Of the sweet infant smiling in its dream,

Of lambs enfolded in the Shepherd's arms,

Of Him who blessed the children; of the land

Where crystal rivers feed unfading flowers,

Of cities golden-paved with streets of pearl,

Of the white robes the winged creatures wear,

The crowns and harps from whose melodious strings

One long, sweet anthem flows forevermore!

We too had human mothers, even as Thou,

Whom we have learned to worship as remote

From mortal kindred, wast a cradled babe.

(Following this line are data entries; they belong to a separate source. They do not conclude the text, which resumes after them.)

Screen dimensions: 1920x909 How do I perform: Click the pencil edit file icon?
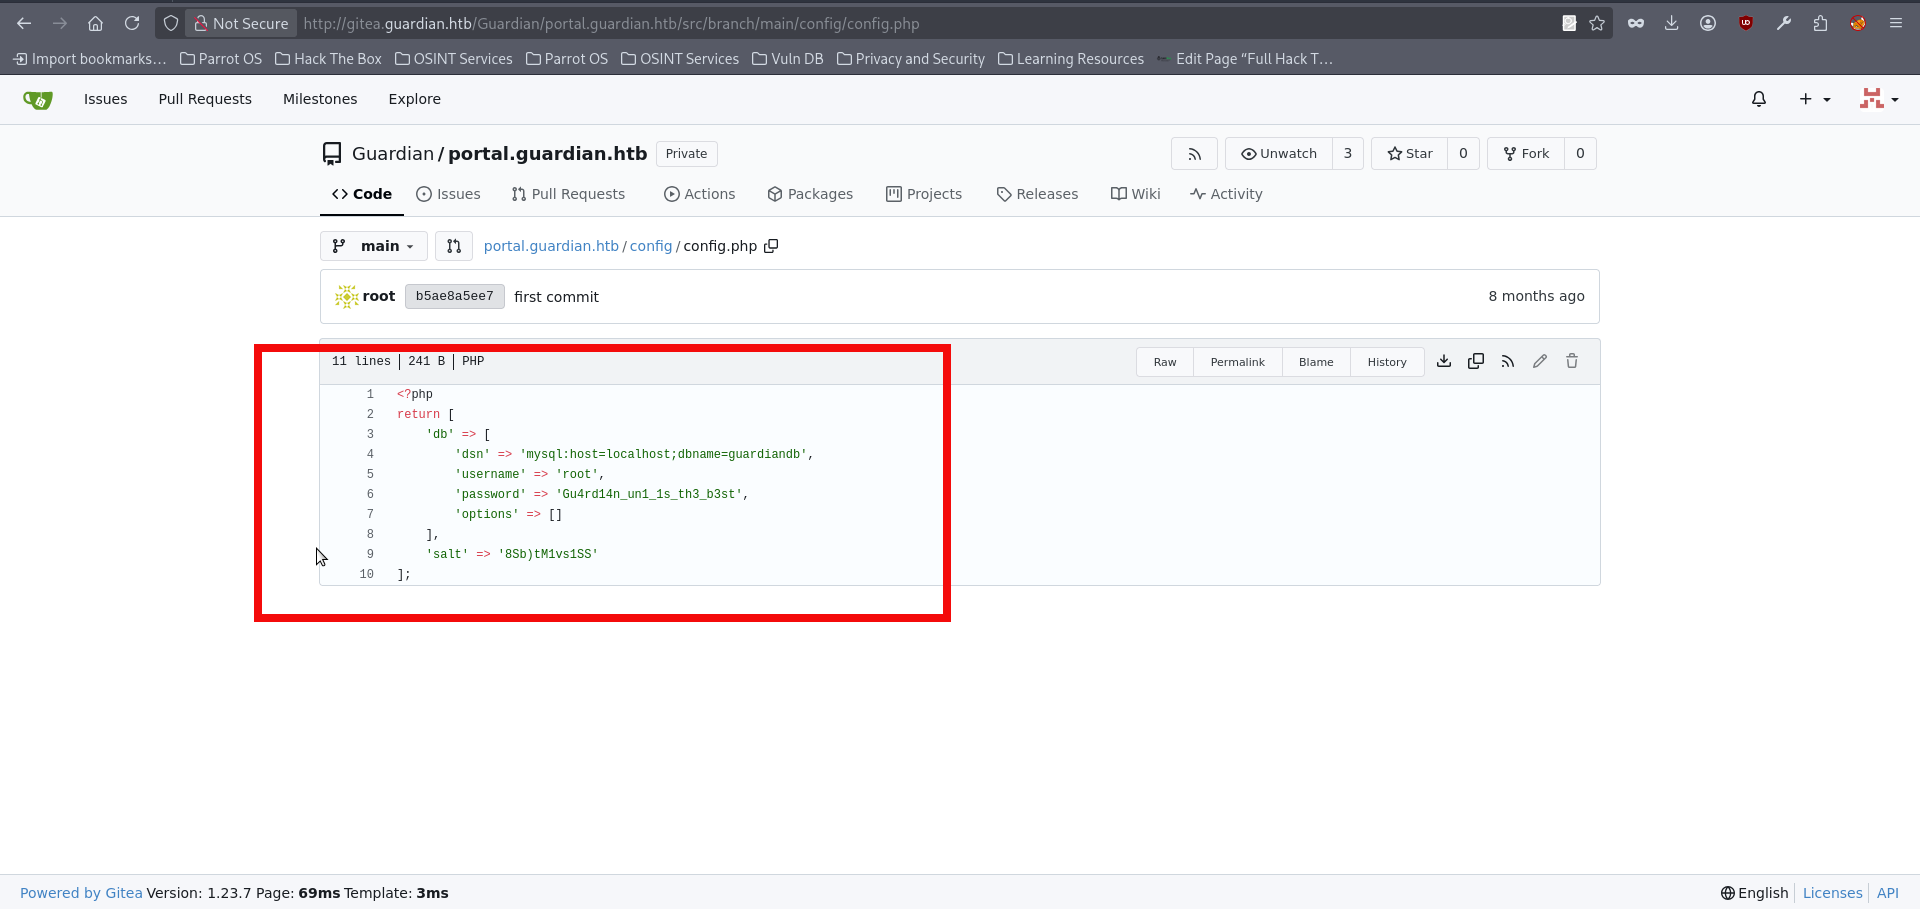click(1540, 362)
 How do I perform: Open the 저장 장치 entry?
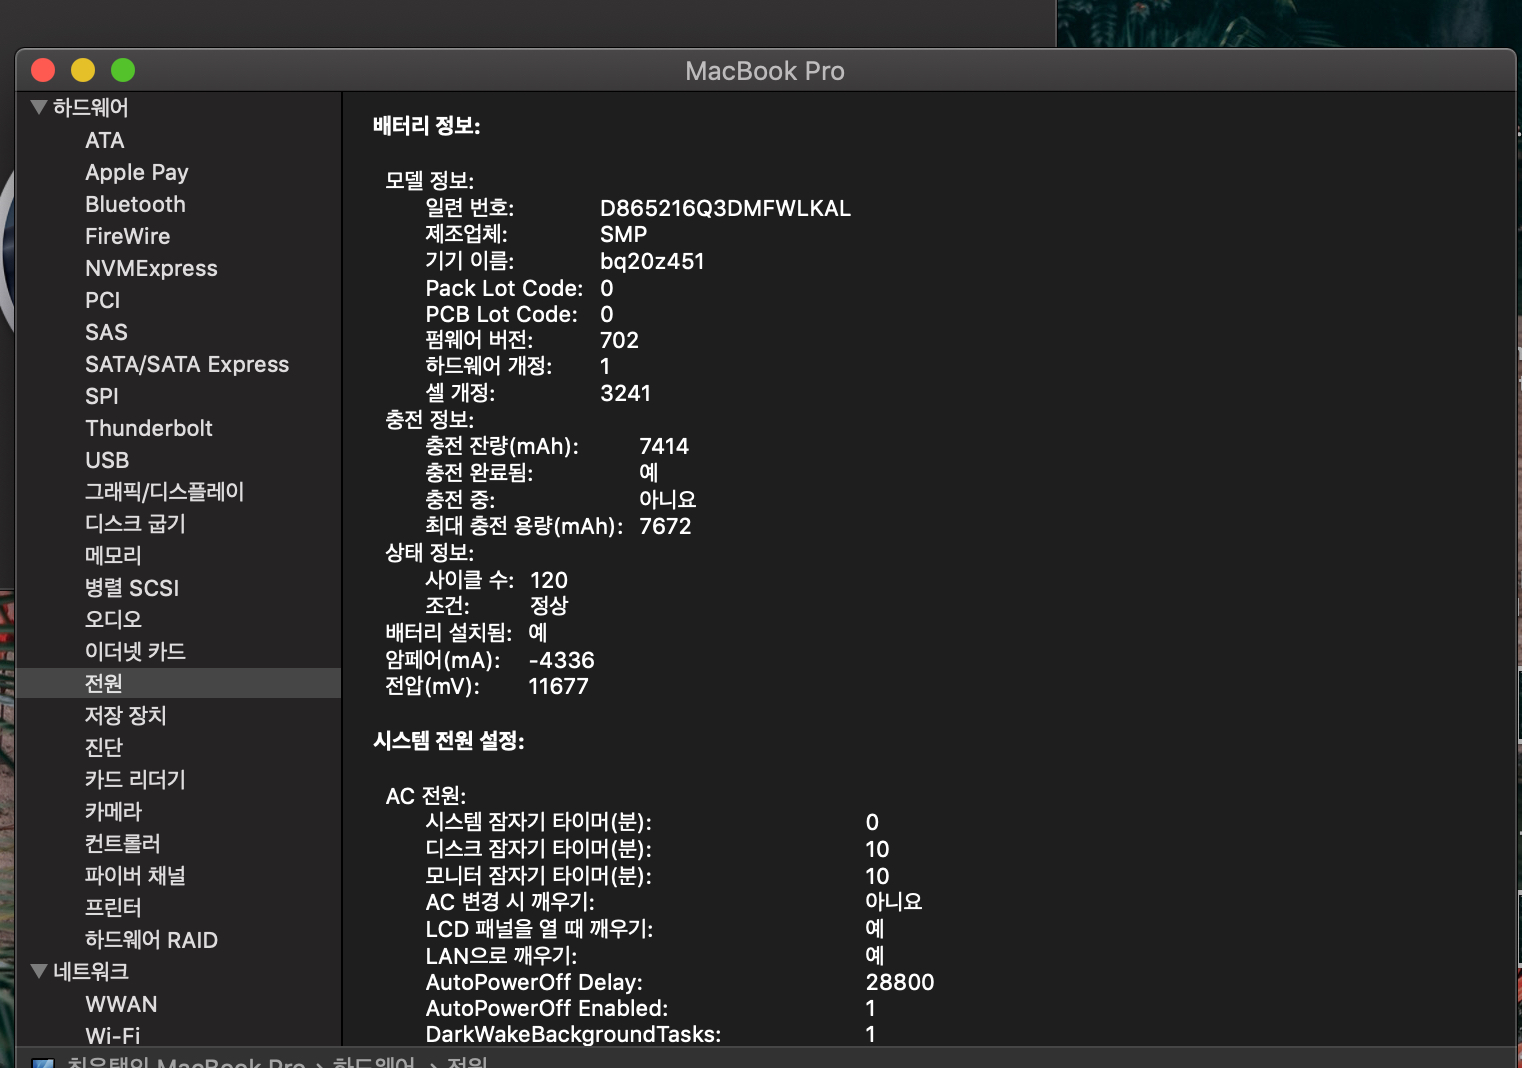(x=125, y=715)
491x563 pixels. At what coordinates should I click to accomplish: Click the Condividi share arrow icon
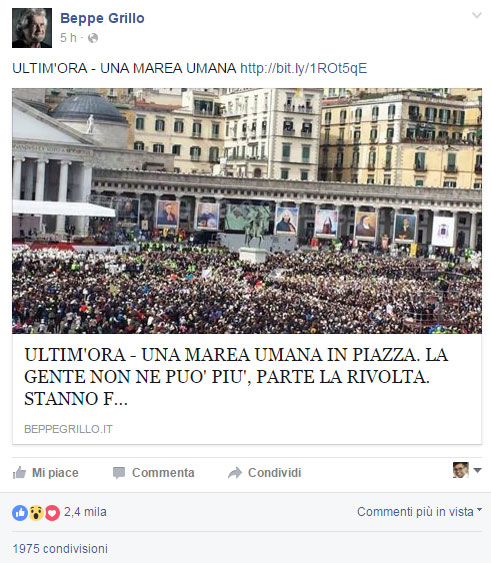(235, 473)
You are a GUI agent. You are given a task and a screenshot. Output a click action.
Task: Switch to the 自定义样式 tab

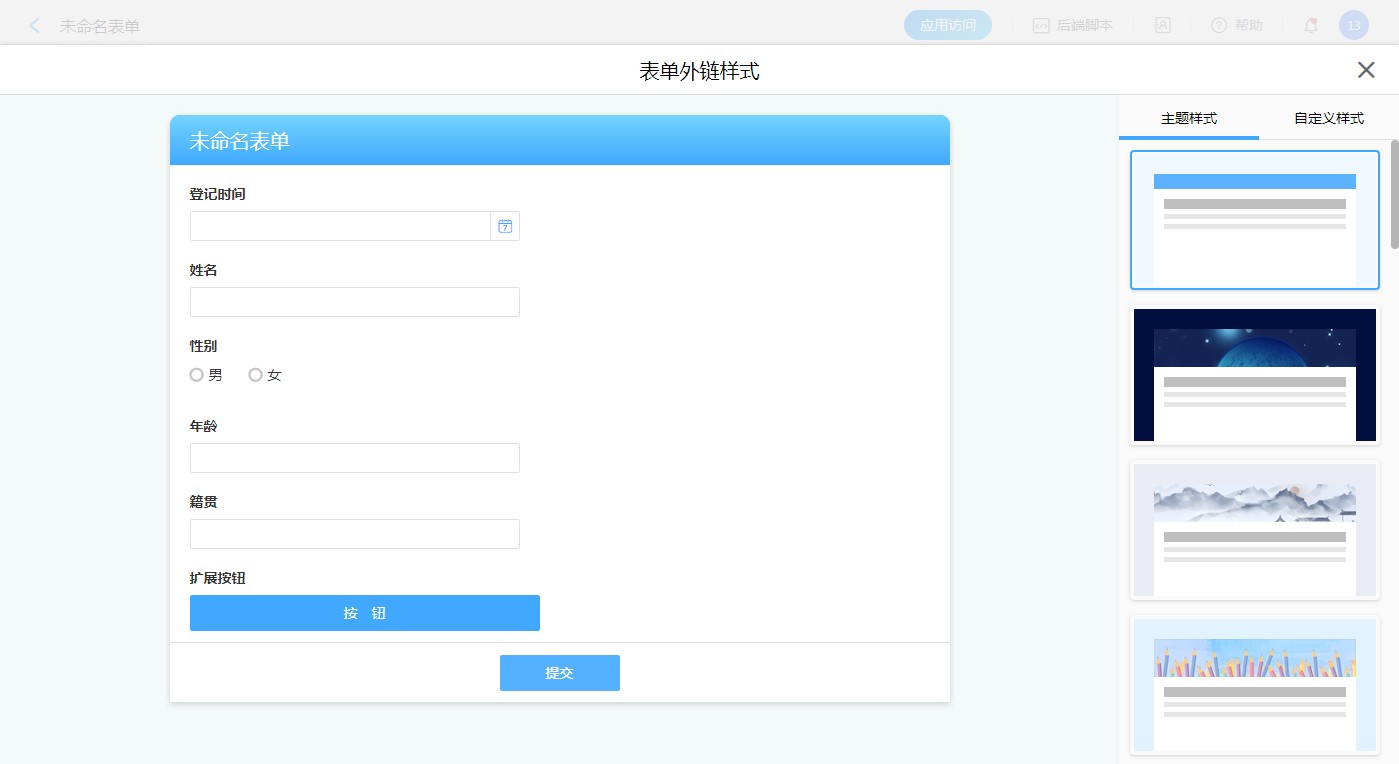click(1328, 118)
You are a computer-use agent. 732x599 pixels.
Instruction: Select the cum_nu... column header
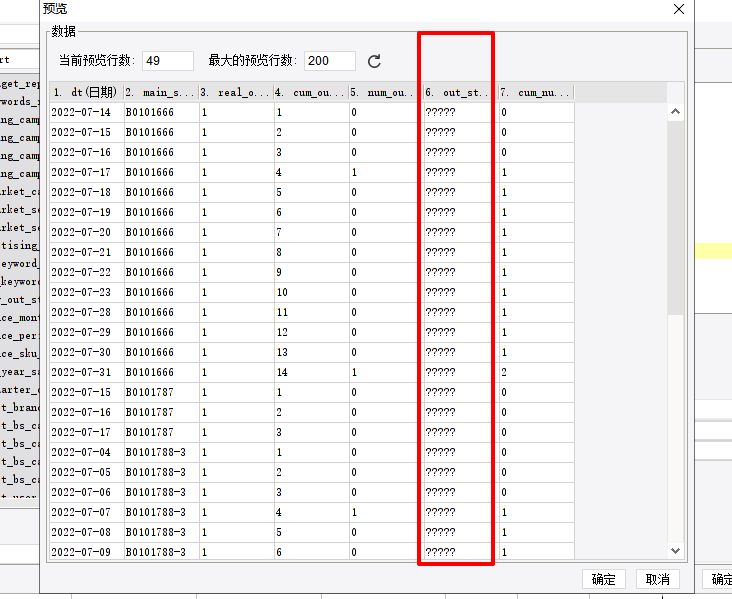tap(536, 92)
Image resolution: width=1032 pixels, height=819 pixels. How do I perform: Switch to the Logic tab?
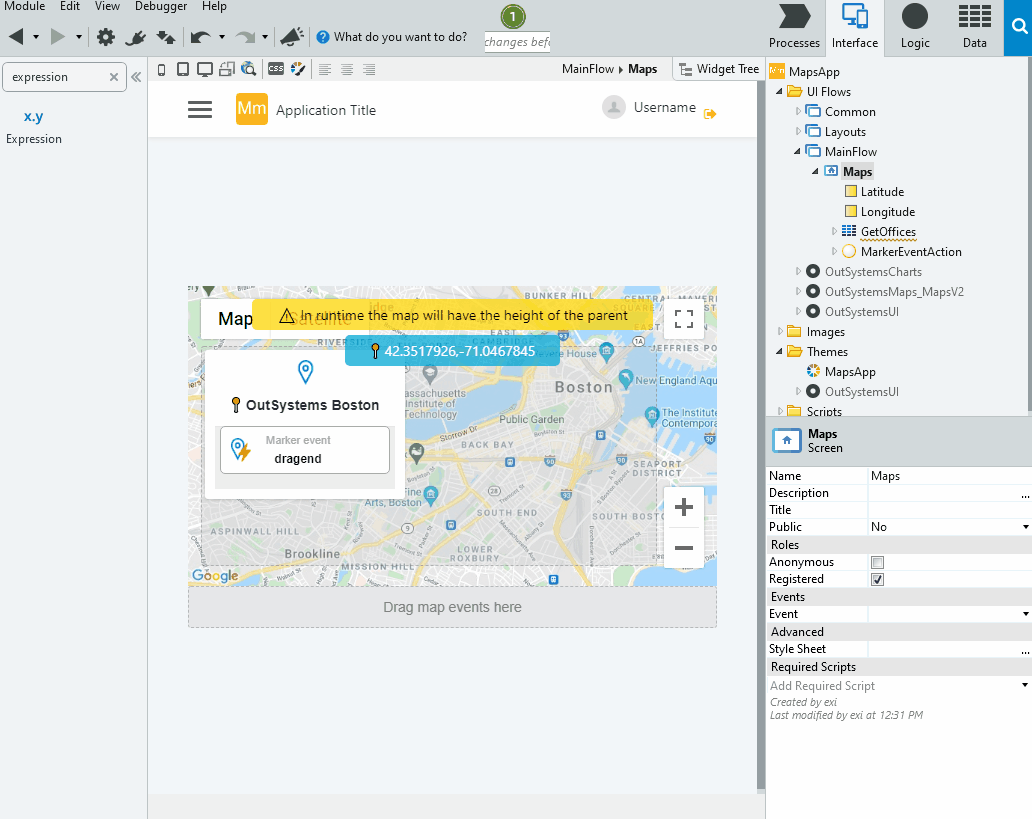click(x=915, y=27)
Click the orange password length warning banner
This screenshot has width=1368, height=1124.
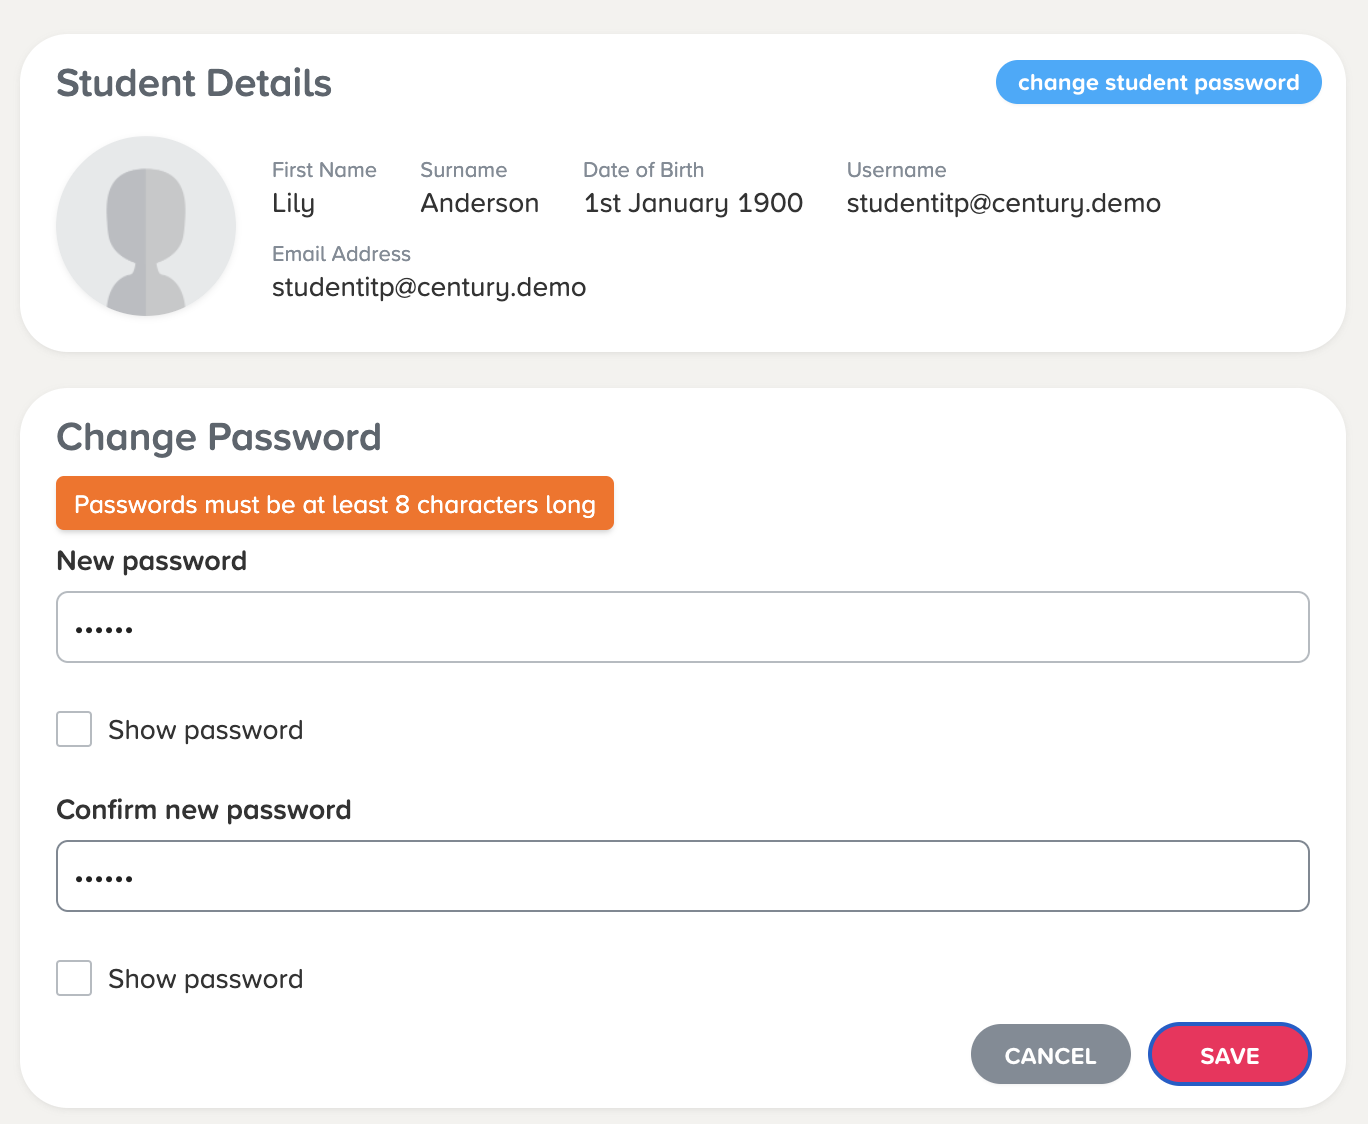[x=335, y=503]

The milk of woman filled our branching veins,

She lulled us with her tender nursery-song,

And folded round us her untiring arms,

While the first unremembered twilight yeas

Shaped us to conscious being; still we feel

Her pulses in our own,— too faintly feel;

Would that the heart of woman warmed our creeds!

Not from the sad-eyed hermit's lonely cell,

Not from the conclave where the holy men

Glare on each other, as with angry eyes

They battle for God's glory and their own,

Till, sick of wordy strife, a show of hands

Fixes the faith of ages yet unborn,—

Ah, not from these the listening soul can hear

The Father's voice that speaks itself divine!

Love must be still our Master; till we learn

What he can teach us of a woman's heart,

We know not His whose love embraces all.